Ele segue: "A gente cria situações para não se sentir sozinho. Cosmo é uma expansão de significados que beiram o delírio. O disco começa e chega ao fim dizendo que tudo é sozinho e um delírio, tudo são projeções da nossa cabeça em busca de uma grande coisa, um significado, uma coisa que seja tudo. Alguns dão nome de Deus, de Natureza, de Grande Mistério. Acho todos válidos, poéticos e bonitos. Para mim, isso é Cosmo."
Cosmo é um disco complexo justamente por pedir por uma audição atenta. É quando ele aflora, quando o ouvinte está em um lugar calmo, com fones de ouvido com alguma qualidade, quieto por esses pouco mais de 30 minutos. É quando o universo particular, o próprio, se expande, graças às canções contemplativas de versos enigmáticos de Cícero.
Por fim, o disco se apresenta como um refúgio. Em tempos de bombardeamento de notícias ruins e calamidades, Cícero oferece um alento particular para cada um que ouvi-lo.
Uma frase, um verso, um som pode despertar um sentimento de expansão, de consciência ou de claridão, como se um novo universo abrisse dentro de cada um. Um cosmo próprio e só seu.
No meu caso, caso estejam curiosos, ocorreu com "Miradouro Nova Esperança", quando fui inundado por essas palavras aqui: "Ser feliz é um contra-ataque". Pareceu pertinente e curioso: um disco criado a partir e sobre a solidão tornou-se a companhia.

§ **Dados fornecidos**:
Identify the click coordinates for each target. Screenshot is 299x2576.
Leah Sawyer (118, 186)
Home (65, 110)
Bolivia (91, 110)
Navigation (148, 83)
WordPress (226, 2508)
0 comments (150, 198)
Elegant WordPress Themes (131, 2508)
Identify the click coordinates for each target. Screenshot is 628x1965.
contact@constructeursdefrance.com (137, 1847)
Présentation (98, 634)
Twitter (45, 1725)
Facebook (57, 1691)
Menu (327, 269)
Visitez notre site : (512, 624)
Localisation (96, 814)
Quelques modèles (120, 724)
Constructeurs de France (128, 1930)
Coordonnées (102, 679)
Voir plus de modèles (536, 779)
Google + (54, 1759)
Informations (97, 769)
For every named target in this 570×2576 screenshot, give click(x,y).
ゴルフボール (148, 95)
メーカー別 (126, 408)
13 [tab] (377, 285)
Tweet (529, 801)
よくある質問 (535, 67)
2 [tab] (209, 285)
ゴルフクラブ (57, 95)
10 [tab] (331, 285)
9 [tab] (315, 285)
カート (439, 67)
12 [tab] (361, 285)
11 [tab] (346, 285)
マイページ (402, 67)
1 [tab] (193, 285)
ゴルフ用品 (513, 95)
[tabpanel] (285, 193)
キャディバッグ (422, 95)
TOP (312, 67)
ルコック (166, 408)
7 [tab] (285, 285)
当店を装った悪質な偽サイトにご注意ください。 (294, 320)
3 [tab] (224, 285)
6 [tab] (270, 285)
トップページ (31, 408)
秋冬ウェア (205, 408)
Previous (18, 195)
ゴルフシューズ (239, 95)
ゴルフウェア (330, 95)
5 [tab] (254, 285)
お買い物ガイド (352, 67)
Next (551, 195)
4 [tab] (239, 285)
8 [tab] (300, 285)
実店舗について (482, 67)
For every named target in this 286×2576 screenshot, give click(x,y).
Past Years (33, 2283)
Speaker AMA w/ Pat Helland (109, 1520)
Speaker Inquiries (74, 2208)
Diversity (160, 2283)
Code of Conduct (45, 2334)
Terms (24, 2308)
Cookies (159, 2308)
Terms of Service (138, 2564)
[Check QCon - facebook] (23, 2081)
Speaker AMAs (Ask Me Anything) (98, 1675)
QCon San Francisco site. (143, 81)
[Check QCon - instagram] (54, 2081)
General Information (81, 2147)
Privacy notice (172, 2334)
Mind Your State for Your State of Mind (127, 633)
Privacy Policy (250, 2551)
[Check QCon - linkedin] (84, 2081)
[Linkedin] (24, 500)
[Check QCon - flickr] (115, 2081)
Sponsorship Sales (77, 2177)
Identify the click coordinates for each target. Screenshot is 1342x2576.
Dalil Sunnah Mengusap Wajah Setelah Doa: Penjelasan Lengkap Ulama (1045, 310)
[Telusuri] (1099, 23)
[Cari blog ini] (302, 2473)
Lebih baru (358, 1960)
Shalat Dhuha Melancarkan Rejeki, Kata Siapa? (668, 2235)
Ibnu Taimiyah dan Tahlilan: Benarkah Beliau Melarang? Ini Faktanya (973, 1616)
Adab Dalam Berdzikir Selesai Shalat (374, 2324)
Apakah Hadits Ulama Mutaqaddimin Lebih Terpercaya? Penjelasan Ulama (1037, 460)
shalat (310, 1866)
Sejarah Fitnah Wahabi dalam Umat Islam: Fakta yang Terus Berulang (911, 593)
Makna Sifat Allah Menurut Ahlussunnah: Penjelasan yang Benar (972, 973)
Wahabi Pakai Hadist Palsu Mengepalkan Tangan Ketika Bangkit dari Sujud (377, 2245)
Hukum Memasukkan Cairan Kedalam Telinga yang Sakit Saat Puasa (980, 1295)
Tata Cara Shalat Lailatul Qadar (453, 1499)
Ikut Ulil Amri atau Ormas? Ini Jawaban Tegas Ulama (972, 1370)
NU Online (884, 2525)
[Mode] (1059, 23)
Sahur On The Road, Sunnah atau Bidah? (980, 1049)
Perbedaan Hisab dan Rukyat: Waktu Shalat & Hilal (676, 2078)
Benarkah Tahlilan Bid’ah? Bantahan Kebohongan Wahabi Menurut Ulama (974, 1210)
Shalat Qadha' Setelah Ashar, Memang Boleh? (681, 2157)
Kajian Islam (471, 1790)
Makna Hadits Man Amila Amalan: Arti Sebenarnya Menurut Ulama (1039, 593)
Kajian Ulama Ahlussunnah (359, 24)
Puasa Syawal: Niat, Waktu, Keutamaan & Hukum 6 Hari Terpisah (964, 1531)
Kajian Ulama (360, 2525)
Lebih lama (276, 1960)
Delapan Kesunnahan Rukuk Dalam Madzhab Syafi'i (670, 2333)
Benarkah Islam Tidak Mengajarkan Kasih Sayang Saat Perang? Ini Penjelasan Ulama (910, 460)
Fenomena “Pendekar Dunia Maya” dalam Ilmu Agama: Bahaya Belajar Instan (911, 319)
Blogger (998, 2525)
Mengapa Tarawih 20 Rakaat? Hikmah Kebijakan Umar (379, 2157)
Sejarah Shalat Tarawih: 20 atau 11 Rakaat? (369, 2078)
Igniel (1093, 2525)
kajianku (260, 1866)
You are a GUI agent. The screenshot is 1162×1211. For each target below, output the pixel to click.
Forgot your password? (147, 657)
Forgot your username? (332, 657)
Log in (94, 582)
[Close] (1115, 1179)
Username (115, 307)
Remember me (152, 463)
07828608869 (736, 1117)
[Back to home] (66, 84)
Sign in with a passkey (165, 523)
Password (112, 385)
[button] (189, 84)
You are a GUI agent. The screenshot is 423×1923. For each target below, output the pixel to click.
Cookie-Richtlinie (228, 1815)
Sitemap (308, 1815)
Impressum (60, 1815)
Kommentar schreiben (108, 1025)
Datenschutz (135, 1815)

§ **O que se pede**:
De acordo com o trecho sobre o disco Cosmo, quanto tempo dura aproximadamente a audição do disco?

§ **Resposta completa**:
Pouco mais de 30 minutos.